• INFORMATION SUPPLIED:
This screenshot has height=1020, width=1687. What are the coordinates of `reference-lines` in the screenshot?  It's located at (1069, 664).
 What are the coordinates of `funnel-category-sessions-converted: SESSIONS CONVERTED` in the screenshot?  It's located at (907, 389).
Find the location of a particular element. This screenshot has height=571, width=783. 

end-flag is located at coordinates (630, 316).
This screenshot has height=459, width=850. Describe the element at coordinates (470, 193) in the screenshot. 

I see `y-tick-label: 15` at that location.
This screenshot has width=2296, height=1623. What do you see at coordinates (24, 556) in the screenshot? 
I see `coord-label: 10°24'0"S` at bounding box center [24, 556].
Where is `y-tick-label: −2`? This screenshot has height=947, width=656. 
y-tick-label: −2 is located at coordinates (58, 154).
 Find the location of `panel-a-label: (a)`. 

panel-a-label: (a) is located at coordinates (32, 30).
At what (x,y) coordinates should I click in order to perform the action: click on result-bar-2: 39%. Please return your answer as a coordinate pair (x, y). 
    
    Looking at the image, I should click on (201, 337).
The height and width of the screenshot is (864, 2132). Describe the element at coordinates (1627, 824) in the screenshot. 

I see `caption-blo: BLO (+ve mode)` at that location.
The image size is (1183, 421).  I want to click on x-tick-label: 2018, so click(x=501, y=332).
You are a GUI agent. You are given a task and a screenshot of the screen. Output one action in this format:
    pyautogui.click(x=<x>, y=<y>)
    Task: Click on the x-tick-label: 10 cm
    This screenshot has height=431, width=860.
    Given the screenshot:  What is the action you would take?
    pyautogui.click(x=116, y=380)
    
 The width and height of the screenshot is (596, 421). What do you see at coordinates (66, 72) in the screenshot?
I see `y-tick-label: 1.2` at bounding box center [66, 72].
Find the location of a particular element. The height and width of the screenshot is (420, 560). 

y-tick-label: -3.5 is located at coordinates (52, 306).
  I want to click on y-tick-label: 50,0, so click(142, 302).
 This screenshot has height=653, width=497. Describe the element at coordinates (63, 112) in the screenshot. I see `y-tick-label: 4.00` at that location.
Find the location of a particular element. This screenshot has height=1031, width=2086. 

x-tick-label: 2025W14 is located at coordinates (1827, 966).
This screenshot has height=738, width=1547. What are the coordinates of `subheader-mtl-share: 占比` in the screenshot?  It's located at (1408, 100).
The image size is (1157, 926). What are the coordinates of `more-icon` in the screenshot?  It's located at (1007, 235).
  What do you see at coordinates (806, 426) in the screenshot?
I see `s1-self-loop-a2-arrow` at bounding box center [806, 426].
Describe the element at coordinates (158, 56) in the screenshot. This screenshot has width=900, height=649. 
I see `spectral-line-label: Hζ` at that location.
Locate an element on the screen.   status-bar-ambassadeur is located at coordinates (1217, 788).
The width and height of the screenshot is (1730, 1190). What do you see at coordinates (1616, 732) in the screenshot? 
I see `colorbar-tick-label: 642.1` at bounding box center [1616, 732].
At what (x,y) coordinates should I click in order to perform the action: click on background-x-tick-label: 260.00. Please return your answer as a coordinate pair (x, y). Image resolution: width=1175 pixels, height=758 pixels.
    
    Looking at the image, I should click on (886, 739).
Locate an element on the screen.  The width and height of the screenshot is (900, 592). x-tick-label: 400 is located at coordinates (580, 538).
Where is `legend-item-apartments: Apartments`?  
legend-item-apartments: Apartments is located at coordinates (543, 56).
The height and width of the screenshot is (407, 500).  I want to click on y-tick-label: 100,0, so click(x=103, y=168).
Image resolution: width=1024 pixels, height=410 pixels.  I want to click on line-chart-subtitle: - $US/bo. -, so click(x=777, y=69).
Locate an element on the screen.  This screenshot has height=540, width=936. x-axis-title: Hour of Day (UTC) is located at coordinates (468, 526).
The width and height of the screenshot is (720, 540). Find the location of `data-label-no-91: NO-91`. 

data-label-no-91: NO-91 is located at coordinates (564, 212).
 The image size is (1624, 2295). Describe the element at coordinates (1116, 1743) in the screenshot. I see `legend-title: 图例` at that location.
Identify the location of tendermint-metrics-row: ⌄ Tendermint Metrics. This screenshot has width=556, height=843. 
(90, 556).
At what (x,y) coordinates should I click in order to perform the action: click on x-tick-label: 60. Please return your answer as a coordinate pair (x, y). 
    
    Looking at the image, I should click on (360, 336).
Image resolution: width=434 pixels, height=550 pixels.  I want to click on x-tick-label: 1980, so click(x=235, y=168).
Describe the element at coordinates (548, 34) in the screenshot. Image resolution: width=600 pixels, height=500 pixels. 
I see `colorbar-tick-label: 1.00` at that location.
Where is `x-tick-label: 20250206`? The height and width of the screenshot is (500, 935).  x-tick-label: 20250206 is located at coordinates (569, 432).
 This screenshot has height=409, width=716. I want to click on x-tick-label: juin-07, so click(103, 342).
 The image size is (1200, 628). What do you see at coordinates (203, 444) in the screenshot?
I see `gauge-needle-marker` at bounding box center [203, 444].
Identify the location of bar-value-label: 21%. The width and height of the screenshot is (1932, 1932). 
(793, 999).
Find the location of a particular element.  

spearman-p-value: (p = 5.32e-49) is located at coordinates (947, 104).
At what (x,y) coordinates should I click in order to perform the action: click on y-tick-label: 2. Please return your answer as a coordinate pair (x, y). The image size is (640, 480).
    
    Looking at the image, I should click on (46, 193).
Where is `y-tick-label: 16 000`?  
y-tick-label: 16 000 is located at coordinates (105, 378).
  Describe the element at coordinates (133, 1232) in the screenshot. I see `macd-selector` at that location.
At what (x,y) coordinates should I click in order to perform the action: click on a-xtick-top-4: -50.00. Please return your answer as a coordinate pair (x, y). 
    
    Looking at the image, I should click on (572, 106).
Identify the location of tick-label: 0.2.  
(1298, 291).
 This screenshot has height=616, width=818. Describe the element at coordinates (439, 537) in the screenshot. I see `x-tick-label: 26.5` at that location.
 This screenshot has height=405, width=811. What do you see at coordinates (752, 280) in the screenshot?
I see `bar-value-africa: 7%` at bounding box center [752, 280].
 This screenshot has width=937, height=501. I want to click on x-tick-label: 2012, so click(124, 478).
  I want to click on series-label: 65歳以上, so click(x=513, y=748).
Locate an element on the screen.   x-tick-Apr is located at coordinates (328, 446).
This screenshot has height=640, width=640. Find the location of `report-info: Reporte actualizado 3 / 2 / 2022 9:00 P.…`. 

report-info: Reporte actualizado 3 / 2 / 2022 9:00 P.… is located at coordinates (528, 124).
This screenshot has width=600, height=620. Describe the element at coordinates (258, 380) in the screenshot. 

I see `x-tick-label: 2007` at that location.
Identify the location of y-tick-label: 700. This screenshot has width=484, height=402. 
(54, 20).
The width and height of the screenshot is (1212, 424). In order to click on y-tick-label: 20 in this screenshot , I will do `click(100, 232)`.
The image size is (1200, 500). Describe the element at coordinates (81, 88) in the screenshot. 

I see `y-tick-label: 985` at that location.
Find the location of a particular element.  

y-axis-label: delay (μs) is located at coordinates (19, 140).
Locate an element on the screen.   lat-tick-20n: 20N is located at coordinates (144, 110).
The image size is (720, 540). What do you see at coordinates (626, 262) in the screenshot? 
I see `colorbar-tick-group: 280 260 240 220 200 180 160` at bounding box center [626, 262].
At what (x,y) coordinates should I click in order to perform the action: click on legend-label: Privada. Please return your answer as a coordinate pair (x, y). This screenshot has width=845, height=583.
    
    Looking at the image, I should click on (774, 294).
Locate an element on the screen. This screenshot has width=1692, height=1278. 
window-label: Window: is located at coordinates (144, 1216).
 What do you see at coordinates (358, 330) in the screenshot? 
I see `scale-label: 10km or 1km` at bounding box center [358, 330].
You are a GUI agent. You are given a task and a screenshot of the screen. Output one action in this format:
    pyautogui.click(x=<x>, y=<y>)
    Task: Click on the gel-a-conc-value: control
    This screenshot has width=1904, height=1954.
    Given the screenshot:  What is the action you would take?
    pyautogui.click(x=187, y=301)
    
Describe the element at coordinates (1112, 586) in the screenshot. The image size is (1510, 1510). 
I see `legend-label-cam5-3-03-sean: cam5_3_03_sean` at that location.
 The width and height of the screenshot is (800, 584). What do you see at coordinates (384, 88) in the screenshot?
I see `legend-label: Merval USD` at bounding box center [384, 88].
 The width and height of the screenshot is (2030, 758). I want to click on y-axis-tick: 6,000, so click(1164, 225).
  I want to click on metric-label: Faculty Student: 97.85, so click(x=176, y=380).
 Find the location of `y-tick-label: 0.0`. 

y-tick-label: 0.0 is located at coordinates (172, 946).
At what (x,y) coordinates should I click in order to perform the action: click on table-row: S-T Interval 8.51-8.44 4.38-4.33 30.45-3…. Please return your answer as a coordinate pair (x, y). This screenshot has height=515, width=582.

• THE PROBLEM:
Reproduce verbatim the part of the data that opens with the line containing "coordinates (569, 432)." and closes with the line containing "This screenshot has height=409, width=716.", including both of those lines.

• SOLUTION TO THE PROBLEM:
Where is `x-tick-label: 20250206`? The height and width of the screenshot is (500, 935).  x-tick-label: 20250206 is located at coordinates (569, 432).
 This screenshot has height=409, width=716. I want to click on x-tick-label: juin-07, so click(103, 342).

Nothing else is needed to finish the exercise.